_WHAT YOU ARE ASKED TO DO_: Leaving the images aside, transcribe all the data below exactly.
(INFORMATION SUPPLIED begins)
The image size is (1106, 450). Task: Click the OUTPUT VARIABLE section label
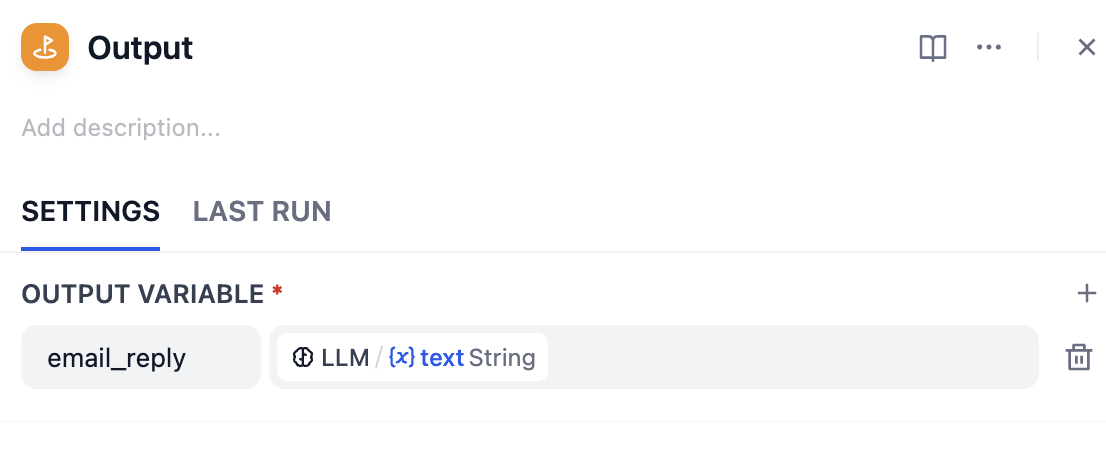(x=142, y=294)
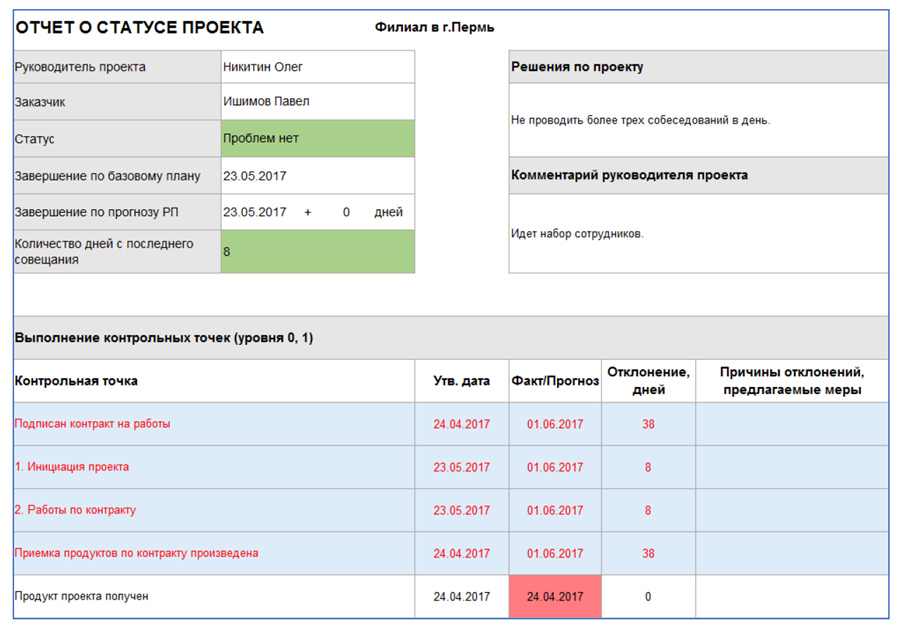Click the "Факт/Прогноз" column header
The height and width of the screenshot is (632, 903).
tap(555, 381)
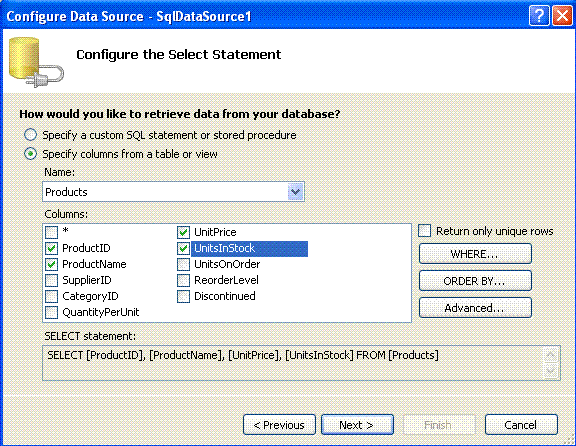The height and width of the screenshot is (446, 576).
Task: Select custom SQL statement radio option
Action: coord(30,135)
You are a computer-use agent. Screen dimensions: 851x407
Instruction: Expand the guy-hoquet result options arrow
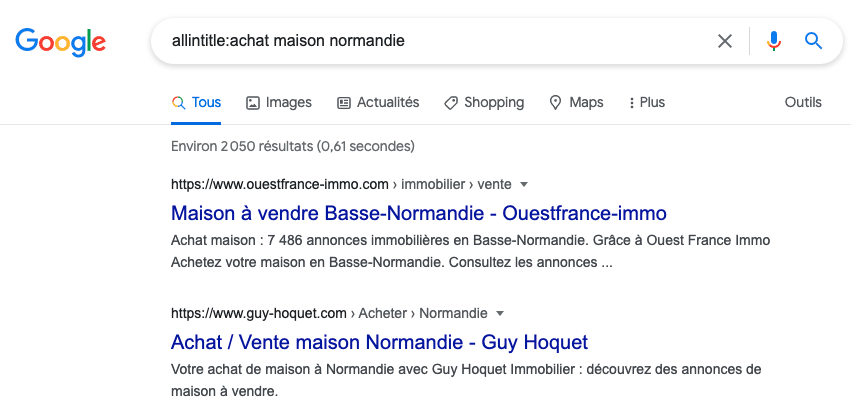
(INFORMATION SUPPLIED ends)
_EXERCISE ANSWER_:
The image size is (1106, 450). Task: Click the OUTPUT VARIABLE section label
(x=142, y=294)
Click the "Факт/Прогноз" column header
The height and width of the screenshot is (632, 903).
tap(555, 381)
The height and width of the screenshot is (446, 576).
Task: Select custom SQL statement radio option
Action: coord(30,135)
You are a computer-use agent. Screen dimensions: 851x407
Instruction: Expand the guy-hoquet result options arrow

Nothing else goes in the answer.